Posted by on Thursday 16 December 2010 in frugal | 4 comments

Yes, I know I’m having a no spend week/fortnight+ at the moment but one of my exceptions was food because it was an impromptu decision not to spend anything and I knew we’d be off to the supermarket this week for our once-monthly shop. If I’d planned the week more, we’d have gone last week but we didn’t really want to leave it any later than this week because it’ll be crazy busy next week and the week after.

So, anyway, during our visit to the supermarket last night, I spotted the following things:

  • 1kg of their normal (not best or basic) own-brand carrots cost 98p. 1.5kg of own-brand carrots (same level) were £1. (My mum spotted this last week so I was looking out for it.)
  • 1kg of own-brand sod-the-peasants demerara sugar was £1.55. 1kg of branded Fairtrade demerara sugar was £1.50.
  • Similarly, a 1kg jar of organic, fairtrade own-brand hot chocolate was nearly half the price of some non-organic, non-fairtrade branded stuff — that’s a lot of money for just a name on the jar.
  • Some breakfast muffins were on the reduced for quick sale shelf – apparently 40p reduced to 39p. Super-saving! ;)
  • A few weeks ago, I got some discounted-for-quick-sale cat treats at Home Bargain for 29p and the cats (and dog) love them – they were basically strips of dried meat, not too much crap. John asked about buying more of them and we saw them at the supermarket yesterday – they cost £1.50 a pack, equal to £15.30 a kg. You could buy fresh steak for less than that! I think we’ll make homemade dried treats for them as well as the dog…

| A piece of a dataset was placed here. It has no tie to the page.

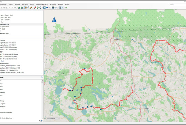Click the filter funnel icon below list
The height and width of the screenshot is (125, 186).
(x=42, y=121)
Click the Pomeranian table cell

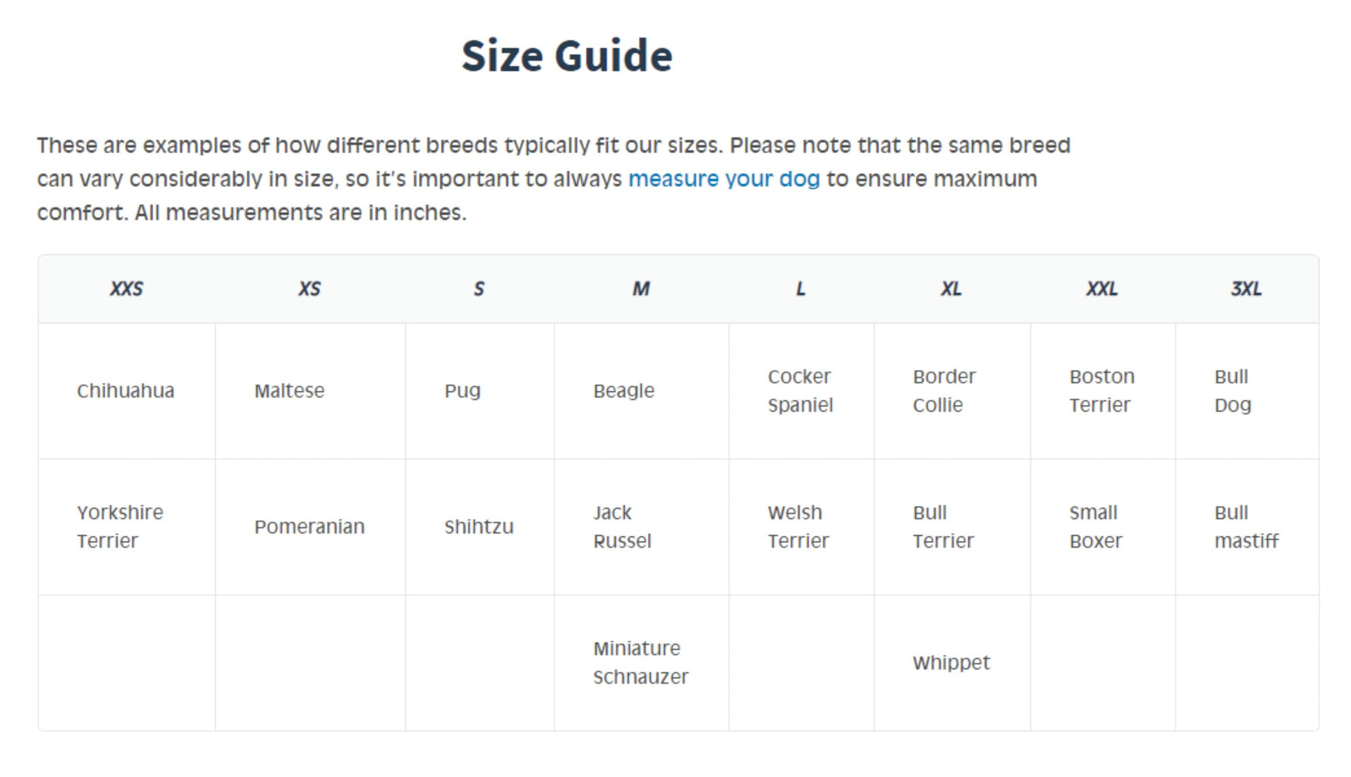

We felt like we were being quite conservative – applying the “no spend” ethos to unessentials – but the bill ended up being more than normal. We did buy 5.5kg of flour, nearly a year’s supply of stock cubes/bouillon (to supplement stuff we make at home – they were on offer and are something we always forget to … stock up on), £12 worth of sausages (mostly long-lasting chorizo for cooking & lunches and Polish kabanos), two months worth of decaff Earl Grey, and some household supplies we’d usually get elsewhere – but it was still strangely high. The shape of things to come? Sigh.